Forget about China's, here's a sovereign wealth fund just waiting to happen.

But, as the saying goes, it isn't just the size of the ship that matters, the motion of the ocean does as well. Many financial commentators have (rightly so, in my view) worried about diversification out of $s among foreign countries with large reserves, yet few worry about a similar risk consciousness coming from within the US.

Imagine a financial world in which the managers of the SS Trust were able to diversify out of US assets. Minimally imagine a
financial world in which the managers of the SS Trust were able to pick and choose amongst domestic investments. In that world, I doubt the chosen mix would be (as is currently the case) a virtually all US Treasury portfolio with an average interest rate of 5.2% and duration of 7.2 years. Simply shifting to a much shorter duration fund would cause the US yield curve to steepen dramatically.
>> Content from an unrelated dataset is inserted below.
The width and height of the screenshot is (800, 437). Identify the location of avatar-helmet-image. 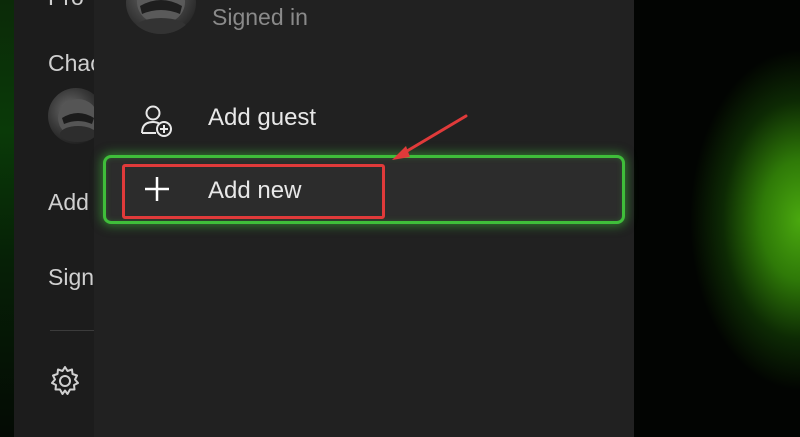
(161, 17).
Captive bidders and the Enron effect

That is, I argue, the captive nature of the SS Trust fund in conjunction with its size has been the main cause which engendered our low and reasonably flat curve yield environment. For it is the US Treasury itself which manages these funds. As those who lost all their retirement funds at Enron could tell you, captive trust funds invested in the company itself does not a diversified portfolio create- just the opposite effect is, in fact, created. When foxes (invariably from Goldman Sachs these days) guard the chicken coop, ultimately you have no chickens.

This too, however, shall pass. According to the SSA (Social Security Administration) by 2017, barring any further increases in taxes or calculation changes in COLAs, outgo will exceed income for SS and DI (Disability Insurance). National Health Insurance (HI) costs will deplete the funds even more rapidly. By 2041 SS and DI will have exhausted their funds and by 2019 HI funds will be depleted. So, within a decade there will no longer be additional surplus funds to be used to purchase US bonds which will have to then be sold on the open market. Call it peak SS Trust Funds, although peak trust might be even more apt.

In Greenspan we trusted

It is, perhaps, fittingly ironic that the same Greenspan who bemoans increased federal spending, recommended and oversaw the conditions which allowed such spending to occur outside of a free market mechanism. The same man who proclaimed, in his oft cited, Gold and Economic Freedom

In the absence of the gold standard, there is no way to protect savings from confiscation through inflation. There is no safe store of value. If there were, the government would have to make its holding illegal, as was done in the case of gold. If everyone decided, for example, to convert all his bank deposits to silver or copper or any other good, and thereafter declined to accept checks as payment for goods, bank deposits would lose their purchasing power and government-created bank credit would be worthless as a claim on goods. The financial policy of the welfare state requires that there be no way for the owners of wealth to protect themselves.
This is the shabby secret of the welfare statists' tirades against gold. Deficit spending is simply a scheme for the confiscation of wealth. Gold stands in the way of this insidious process. It stands as a protector of property rights. If one grasps this, one has no difficulty in understanding the statists' antagonism toward the gold standard.

oversaw a tremendous confiscation of wealth, but not from the wealthy, from the common man. He has repeatedly said that he still stands by the views he expressed back in 1966 and I believe him. He (and others) used the lack of a monetary standard to confiscate wealth from us- wealth which was used, inter alia, to finance the current wars. Atlas, in this case, didn't shrug, he stole.

I expect, as increases in trust fund surpluses slow, US interest rates will rise, most likely dramatically in the years to come.